Aturan Turunan UU IKN Belum Ada, Bambang-Dhony Belum Bisa Bekerja
Sesuai amanat UU IKN, tenggat penyelesaian aturan turunan UU IKN dua bulan sejak UU diundangkan, 15 Februari lalu. Tanpa aturan turunan, Kepala-Wakil Kepala Otorita IKN Bambang-Dhony bisa disalahkan jika sudah bekerja.
Oleh
PRAYOGI DWI SULISTYO
·5 menit baca
JAKARTA, KOMPAS — Aturan turunan Undang-Undang Ibu Kota Negara sangat dibutuhkan setelah Presiden Joko Widodo melantik Kepala dan Wakil Kepala Otorita IKN. Pemerintah diharapkan menyelesaikan aturan turunan tersebut dengan cepat, tetapi tidak terburu-buru dan tetap melibatkan publik.
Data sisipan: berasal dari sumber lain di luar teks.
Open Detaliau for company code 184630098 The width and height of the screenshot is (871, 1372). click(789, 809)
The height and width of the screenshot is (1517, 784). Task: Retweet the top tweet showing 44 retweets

Presiden Joko Widodo telah melantik Bambang Susantono dan Dhony Rahajoe sebagai Kepala dan Wakil Kepala Otorita IKN. Namun, sejauh ini aturan turunan UU IKN belum selesai. Salah satunya, mengacu Pasal 11 UU Nomor 3 Tahun 2022 tentang Ibu Kota Negara disebutkan, ketentuan mengenai struktur organisasi, tugas, wewenang, dan tata kerja Otorita Ibu Kota Negara Nusantara diatur dengan Peraturan Presiden.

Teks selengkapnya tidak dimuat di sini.